Rukia menghentakkan kakinya ke lantai untuk melampiaskan kekesalannya, "Baiklah! Tapi kau tidak akan ke sana sendirian!" katanya bersikeras, "Aku dan Renji akan menemanimu ke sana, paham? Kau adalah pemimpin baru kami sekarang, keselamatanmu adalah tanggung jawab kami!"

Ichigo menyeringai, "Lakukan sesukamu asal tidak menghalangiku saja…"

Rukia menggerutu. Ichigo selalu bertindak seperti ini. Tidak bisakah ia menjauh dari sesuatu yang berbahaya? Rukia paham kalau Ichigo kesal karena ada kelompok lain yang seenaknya masuk ke wilayah mereka, tapi ini bukanlah saat yang tepat untuk memulai pertikaian dengan kelompok manapun. Datang ke markas sebuah kelompok tanpa diundang untuk menemui pemimpinnya dan memprotes kelakuan anak buahnya sama saja seperti melempar kotoran ke muka sang ketua kelompok, dan itu bukan pertanda baik untuk kelompok mereka.

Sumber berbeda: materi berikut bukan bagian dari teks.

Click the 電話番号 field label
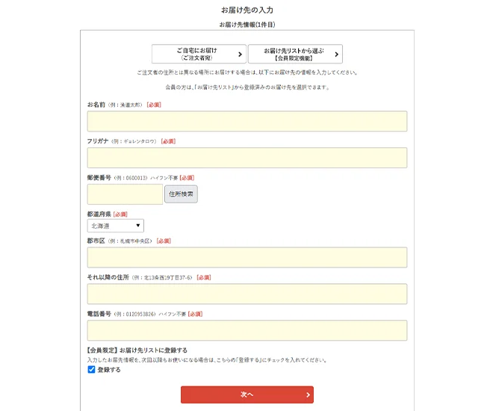Screen dimensions: 493x411 coord(99,315)
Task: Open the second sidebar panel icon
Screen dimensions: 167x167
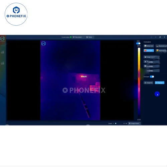Action: tap(2, 52)
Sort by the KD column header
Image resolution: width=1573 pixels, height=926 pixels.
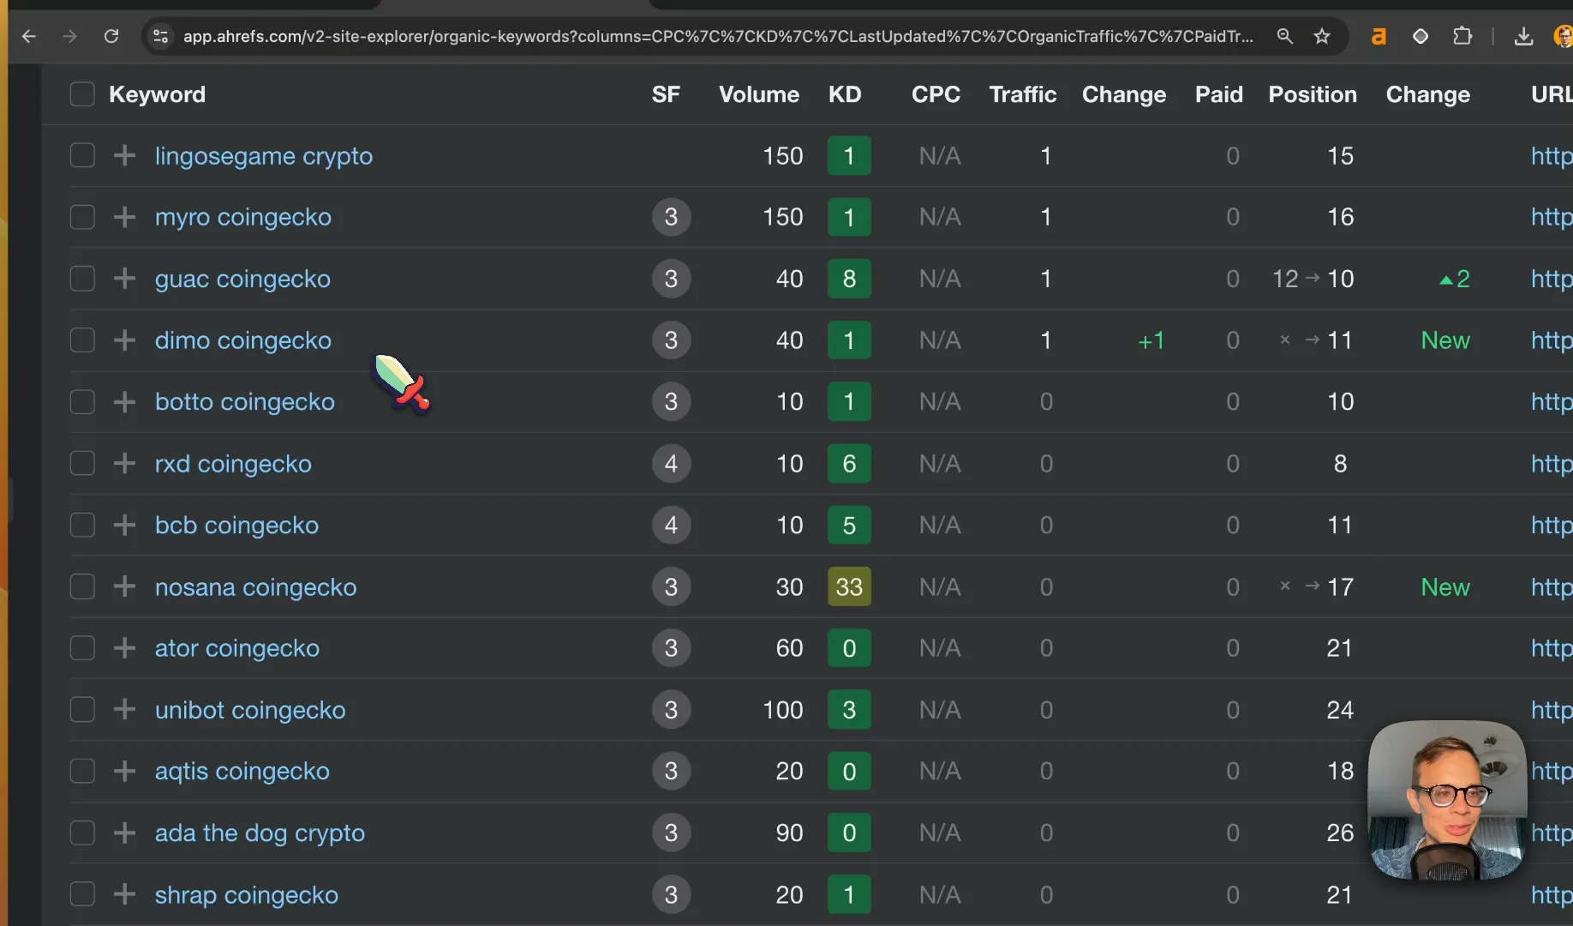pos(845,94)
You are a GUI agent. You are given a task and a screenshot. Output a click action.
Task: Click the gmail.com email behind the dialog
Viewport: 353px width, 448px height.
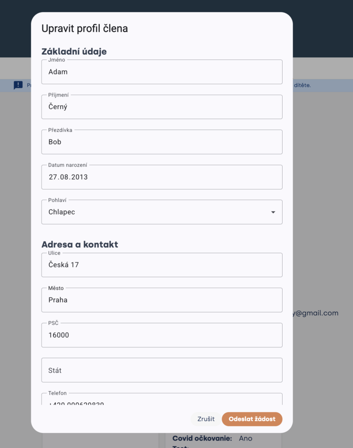(x=315, y=313)
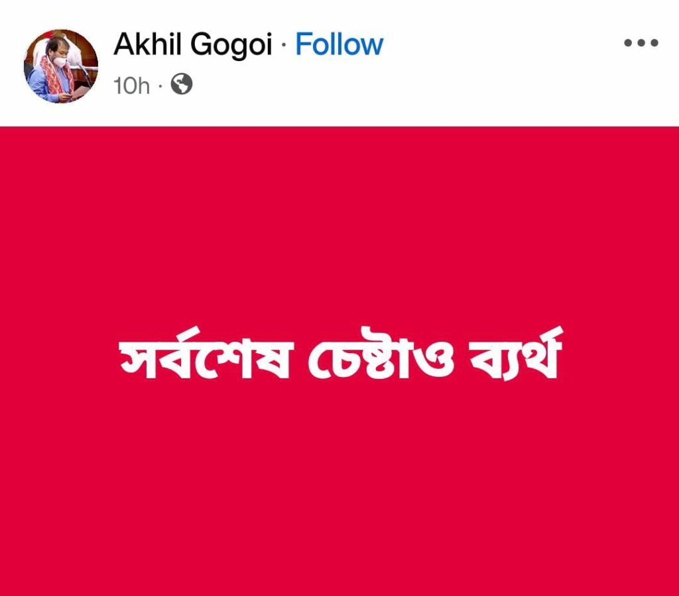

Membiarkan orang-orang itu berjualan obat terlarang di wilayahnya hanya akan membuat kelompoknya semakin diremehkan. Ichigo, sama seperti kakeknya, tidak menyukai bisnis obat-obatan terlarang. Mereka melarang anggotanya untuk berbisnis obat-obatan terlarang, dan sekarang ketika orang dari kelompok lain seenaknya berjualan obat terlarang di wilayah mereka, Rukia mengerti mengapa Ichigo sangat marah.

Rukia mengerti mengapa Ichigo marah, namun bagaimana pun ia masih mencemaskannya. Posisi Ichigo saat ini sangat tidak menguntungkan. Ia tidak begitu popular di kalangan para pemimpin dari kelompok yang tergabung di aliansi mereka. Kalau ia bertindak sembarangan, Rukia khawatir itu akan dijadikan alasan untuk membubarkan aliansi yang sudah terjalin dengan kelompok mereka. Dalam dunia yakuza, aliansi sangat penting.

Ia menghela nafas. Rukia sudah mengenal Ichigo sejak lama dan ia tahu persis sekeras apa pendiriannya. Ia tidak akan berhenti sampai dapat mencapai tujuannya.

"Oi, Rukia, berhenti melamun, kita pergi sekarang."

"Eh? Kemana?" Rukia tampak terkejut saat melihat Ichigo yang tiba-tiba sudah berdiri di depannya entah sejak kapan.

Ichigo mengerutkan dahinya, "Kita pergi ke sarang mereka."

Gadis bertubuh kecil itu menggeram, ia tidak suka dengan rencana itu, "Ichigo…" ia melihat ke arah pemimpin kelompoknya itu dengan sedikit pengharapan di matanya, tidak setiap hari ia menatap Ichigo dengan tatapan seperti ini,"Bagaimana kalau kita bertiga pergi minum-minum saja ke suatu tempat?"

Ichigo tersenyum, "Kedengarannya boleh juga."

"Ya kan? Ayo kita pergi minum-minum saja!"

"Segera setelah kita mengunjungi mereka. Ayo Renji, aku butuh bantuanmu kalau-kalau mereka tidak menginginkan pembicaraan secara baik-baik."

Rukia mengepalkan tangannya kuat-kuat, ia mencoba menahan diri untuk tidak memukul wajah pemuda berambut oranye itu. Dia mungkin merupakan pemimpin mereka, tapi bagaimana pun juga ia masih merupakan temannya juga. Teman yang merepotkan.

"Ayo, Rukia, sedang apa kau, melamun?" Ichigo berdecak tidak sabaran, "Kita tidak punya waktu seharian untuk memberi pelajaran pada pecundang-pecundang itu!"